===== Input material =====

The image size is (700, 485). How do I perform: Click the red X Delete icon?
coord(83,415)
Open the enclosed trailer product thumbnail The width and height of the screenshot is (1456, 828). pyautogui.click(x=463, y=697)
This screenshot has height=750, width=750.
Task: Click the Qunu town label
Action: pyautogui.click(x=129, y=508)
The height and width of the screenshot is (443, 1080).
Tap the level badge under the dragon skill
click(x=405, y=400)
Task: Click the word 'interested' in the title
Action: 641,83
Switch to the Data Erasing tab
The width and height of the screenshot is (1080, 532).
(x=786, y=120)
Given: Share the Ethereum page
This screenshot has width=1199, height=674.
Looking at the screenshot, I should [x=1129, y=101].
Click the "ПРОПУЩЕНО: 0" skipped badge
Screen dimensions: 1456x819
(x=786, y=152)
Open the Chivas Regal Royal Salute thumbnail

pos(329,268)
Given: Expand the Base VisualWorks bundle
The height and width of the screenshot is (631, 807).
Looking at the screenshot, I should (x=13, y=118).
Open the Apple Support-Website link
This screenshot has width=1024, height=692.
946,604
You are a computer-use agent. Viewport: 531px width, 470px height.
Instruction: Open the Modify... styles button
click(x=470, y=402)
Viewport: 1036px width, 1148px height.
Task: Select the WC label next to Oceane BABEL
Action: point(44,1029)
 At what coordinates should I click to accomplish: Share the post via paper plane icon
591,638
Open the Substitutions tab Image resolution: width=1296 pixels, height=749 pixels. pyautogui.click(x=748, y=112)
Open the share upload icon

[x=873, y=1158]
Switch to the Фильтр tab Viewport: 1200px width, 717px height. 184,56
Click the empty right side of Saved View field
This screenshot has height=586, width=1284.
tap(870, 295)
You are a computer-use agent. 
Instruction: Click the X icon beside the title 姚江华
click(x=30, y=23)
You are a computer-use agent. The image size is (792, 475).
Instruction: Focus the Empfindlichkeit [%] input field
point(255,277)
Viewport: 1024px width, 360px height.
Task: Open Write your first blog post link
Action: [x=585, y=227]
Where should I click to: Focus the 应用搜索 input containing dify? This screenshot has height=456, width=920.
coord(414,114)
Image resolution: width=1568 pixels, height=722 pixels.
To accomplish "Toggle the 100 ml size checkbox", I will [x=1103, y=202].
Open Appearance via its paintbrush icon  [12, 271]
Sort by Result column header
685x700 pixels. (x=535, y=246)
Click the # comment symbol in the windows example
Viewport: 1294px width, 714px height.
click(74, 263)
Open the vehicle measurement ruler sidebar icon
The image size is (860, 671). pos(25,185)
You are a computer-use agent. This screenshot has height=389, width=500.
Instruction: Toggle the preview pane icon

=====

Problem: Which lines run from the one containing "Open the vehicle" to the end of the entries above? Quote exactly those, and only those.

Final answer:
Open the vehicle measurement ruler sidebar icon
The image size is (860, 671). pos(25,185)
You are a computer-use agent. This screenshot has height=389, width=500.
Instruction: Toggle the preview pane icon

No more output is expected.